Mulholland Highway is legendary. A writhing ribbon of 2-lane blacktop draped atop the Santa Monica Mountains, it stretches from suburban Calabasas to Pacific Coast Highway, a driving enthusiast’s version of Mecca, one best driven on a weekday afternoon after the cyclists are off the road and while the talentless hordes and their home-built drift machines are stuck in the Valley doing the 9-to-5 grind.
Yet here I am, on a Saturday morning, running hard on the stretch between Decker and Encinal Canyon, a huge and entirely unexpected grin on my face. My hands grip the perfectly shaped steering wheel of a 2016 Mazda CX-3, the Sport driving mode is engaged, the 146-horsepower 2.0-liter 4-cylinder engine is revving smoothly but loudly, and I’m astonished at how much fun I’m having slinging this subcompact crossover SUV from curve to curve.
Perhaps I shouldn’t be. Mazda is, after all, the purveyor of automobiles that go “zoom-zoom” and, as of late, the auto industry assertor that “driving matters.” Nevertheless, after an overnight trip to Palm Springs in this cramped, buzzing, and bouncing little box on wheels, expectations for driving enjoyment on my usual test loop were tepidly optimistic at best. Thus, my audible giggling as the CX-3 tore down Mulholland like a Chihuahua on crack.

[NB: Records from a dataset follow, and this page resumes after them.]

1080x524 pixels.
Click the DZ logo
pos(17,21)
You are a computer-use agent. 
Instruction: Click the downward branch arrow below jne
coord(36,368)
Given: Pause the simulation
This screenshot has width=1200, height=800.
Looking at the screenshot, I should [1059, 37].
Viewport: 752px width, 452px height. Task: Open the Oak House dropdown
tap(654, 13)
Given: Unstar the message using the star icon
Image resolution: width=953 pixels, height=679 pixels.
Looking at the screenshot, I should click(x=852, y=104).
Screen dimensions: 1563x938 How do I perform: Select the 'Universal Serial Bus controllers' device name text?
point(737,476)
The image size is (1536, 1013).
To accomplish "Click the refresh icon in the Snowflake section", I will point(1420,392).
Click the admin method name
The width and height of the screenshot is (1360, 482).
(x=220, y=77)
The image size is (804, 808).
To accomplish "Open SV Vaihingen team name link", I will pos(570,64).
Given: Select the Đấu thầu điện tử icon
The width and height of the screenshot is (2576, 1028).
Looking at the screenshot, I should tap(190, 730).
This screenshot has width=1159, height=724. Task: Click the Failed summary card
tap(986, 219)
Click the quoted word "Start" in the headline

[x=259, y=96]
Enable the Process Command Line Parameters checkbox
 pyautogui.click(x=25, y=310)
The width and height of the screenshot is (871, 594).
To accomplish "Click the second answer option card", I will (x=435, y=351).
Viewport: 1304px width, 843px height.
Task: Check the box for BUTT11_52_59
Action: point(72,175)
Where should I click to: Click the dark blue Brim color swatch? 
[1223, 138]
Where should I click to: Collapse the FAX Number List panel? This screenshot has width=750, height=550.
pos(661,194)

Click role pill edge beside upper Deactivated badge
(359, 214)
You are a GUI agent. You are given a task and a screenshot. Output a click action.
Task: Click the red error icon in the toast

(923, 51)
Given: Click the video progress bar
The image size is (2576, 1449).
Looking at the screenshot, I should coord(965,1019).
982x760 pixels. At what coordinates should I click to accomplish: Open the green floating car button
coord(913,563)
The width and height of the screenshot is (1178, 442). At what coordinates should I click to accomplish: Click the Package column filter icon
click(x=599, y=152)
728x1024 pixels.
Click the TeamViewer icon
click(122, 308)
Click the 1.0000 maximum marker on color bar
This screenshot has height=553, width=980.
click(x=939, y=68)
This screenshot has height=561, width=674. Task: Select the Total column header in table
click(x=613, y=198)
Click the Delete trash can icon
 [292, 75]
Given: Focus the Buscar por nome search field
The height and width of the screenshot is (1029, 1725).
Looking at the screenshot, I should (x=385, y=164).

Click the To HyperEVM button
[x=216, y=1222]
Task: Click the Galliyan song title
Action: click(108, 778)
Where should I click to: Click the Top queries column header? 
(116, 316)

Easily the most engaging vehicle in its class to drive (with the possible exception of the Nissan Juke NISMO RS) on a twisty 2-lane road, the Mazda CX-3 is a crossover SUV only because an all-wheel-drive system is an option. With no more than 6.2 inches of ground clearance, a smidgeon more than a Mazda Mazda3 supplies, the CX-3 is basically a 5-door hatchback sitting on a Mazda Mazda2 platform. Since people don’t want to buy cars anymore, Mazda cancelled the Mazda2 in the U.S. market, effectively replacing it with the CX-3.
My test vehicle was the mid-grade Touring model with front-wheel drive and small 16-inch wheels wearing 60-series all-season rubber. And it was still fun to drive. I can only imagine what the bigger 18-inch footprint on the Grand Touring trim level might do for this spunky little sport-ute’s ability to plaster a smile on the driver’s face.
Passenger and cargo room are sacrificed for style. Despite significant front overhang and a stubby tail, the CX-3 looks exactly right from any angle, and especially in Grand Touring trim. Tall adults will not enjoy riding in the back seat, and this is not a good vehicle for new parents with children in car seats. Plus, the 12.4 cu.-ft. trunk is tiny and maximum cargo volume of 44.5 cu.-ft. is stingy even among other mini-SUVs.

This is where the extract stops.